Monday, December 26, 2022

Christmas, Art Thoughts

A quiet Christmas day with my parents. Beloved Deborah has been exposed to Covid-19 at work, so we've decided to avoid meeting for a few days. This means we can't exhange gifts and will celebrate a second Christmas at a future date. I, amazingly, know four people who are spending the holiday in hospital. Even one friend in hospital over Christmas would be a first. So, the fates welcome me into my 5th decade.

I've done some music admin and work on the painters album today and yesterday, but I'm full of doubts and feel tired, slow, and lacklustre. In art, why is the most important question, and I'm unsure why I'm doing what I'm doing - other than the universal call that it's better to do something than nothing, and that life and time is finite. Unlike some artists, I don't care about how I feel regarding inspiration; I simply do what is needed, but I do need a certain direction and plan. Perhaps my lack of enthusiasm for music is a good sign, that the steep slope of learning is levelling off, the gains fewer and fewer for the energy expended.

Today I've recorded the guitar solo to the Tycho Brahe song, and a gentle solo afterwards in a modified DX7 instrument which sounds rather lovely. How I love these synthetic sounds compared to samples. It's odd how much I dislike cold and automatic sequenced music, yet I create it all the time. Deb commented that The Girl With The Pearl Earring sounds like Depeche Mode, and indeed it does, with all of the implications of sound quality and horror. I know, however, that I can add more feeling.

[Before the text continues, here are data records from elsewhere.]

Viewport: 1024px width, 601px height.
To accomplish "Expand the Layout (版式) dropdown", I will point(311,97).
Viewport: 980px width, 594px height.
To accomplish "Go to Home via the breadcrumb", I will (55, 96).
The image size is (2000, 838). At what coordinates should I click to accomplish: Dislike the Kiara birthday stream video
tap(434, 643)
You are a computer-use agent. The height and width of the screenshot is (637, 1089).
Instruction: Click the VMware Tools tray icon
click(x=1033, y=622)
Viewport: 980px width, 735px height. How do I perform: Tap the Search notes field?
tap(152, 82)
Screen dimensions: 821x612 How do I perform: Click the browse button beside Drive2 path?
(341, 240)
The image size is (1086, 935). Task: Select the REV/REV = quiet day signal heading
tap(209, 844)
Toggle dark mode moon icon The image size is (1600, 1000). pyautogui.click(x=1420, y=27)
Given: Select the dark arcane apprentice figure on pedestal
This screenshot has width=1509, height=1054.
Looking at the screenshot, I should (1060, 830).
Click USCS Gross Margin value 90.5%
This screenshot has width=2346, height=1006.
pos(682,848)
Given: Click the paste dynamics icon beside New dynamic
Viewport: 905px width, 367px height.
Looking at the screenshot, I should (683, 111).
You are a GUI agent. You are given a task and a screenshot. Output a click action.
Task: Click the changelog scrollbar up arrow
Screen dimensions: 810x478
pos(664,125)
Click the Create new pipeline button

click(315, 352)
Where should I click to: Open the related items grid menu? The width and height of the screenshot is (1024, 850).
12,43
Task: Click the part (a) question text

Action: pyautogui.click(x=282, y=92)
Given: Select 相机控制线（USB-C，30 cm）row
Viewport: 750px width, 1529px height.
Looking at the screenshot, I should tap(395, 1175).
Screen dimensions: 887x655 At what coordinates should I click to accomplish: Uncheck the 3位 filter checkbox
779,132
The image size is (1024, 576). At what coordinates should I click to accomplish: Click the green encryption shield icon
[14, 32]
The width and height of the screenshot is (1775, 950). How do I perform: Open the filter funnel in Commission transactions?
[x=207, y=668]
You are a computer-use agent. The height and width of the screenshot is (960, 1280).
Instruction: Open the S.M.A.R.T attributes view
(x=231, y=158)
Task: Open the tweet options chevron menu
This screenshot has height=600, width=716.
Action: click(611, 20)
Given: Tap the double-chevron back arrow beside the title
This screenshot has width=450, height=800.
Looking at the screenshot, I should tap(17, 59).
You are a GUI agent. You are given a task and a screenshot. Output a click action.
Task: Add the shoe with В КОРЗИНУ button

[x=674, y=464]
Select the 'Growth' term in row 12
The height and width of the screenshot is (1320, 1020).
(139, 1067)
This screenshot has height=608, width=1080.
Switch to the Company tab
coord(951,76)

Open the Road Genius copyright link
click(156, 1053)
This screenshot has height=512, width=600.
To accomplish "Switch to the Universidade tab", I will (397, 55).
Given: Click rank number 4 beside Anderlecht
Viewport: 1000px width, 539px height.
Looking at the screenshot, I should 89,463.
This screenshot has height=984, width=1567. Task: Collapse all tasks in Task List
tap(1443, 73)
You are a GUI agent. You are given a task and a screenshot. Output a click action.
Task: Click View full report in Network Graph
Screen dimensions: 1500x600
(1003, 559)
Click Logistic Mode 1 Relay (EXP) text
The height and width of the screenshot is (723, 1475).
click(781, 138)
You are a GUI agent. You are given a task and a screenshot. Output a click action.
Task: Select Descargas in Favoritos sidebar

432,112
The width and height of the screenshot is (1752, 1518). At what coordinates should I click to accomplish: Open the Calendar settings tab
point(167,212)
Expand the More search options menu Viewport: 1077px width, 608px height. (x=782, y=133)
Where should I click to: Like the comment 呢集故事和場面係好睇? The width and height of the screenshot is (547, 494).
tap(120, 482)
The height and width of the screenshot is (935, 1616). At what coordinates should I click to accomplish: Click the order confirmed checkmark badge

The whole album is now 21 minutes long, but feels near an end, which is not very good. I keep waving between disliking all of it and every album I've done since The Dusty Mirror, and liking it all, recognising the progress, and seeing the output, optimism, energy, and art.

Artists, no matter how inventive, end up specialising and producing the same sort of thing. This can't be helped, and is mainly because too much variety requires too much energy, and always means waking up in a new desert, a new battle in an obscure world that cares nothing for one's new ideas. Artists become successful when their work becomes all the same. Picasso and Edward Hopper didn't change their style for their last 50 years. Paul McCartney charged into classical music and found a new desert there; people wanted his old pop. Artists who change 'a bit' rather than radically are considered the best.

I'll keep doing what I've done, instrumental, and vocal music, adding bits here and there. In visual art oils will remain my medium, and in writing prose and poetry of a unified sort. All works must be unified structurally... now is the time to add this to this album. The albums which are not structured or themed; The Dusty Mirror and Secret Electric Sorcery were made as training grounds, and feel artistically weak to me now, if produced well.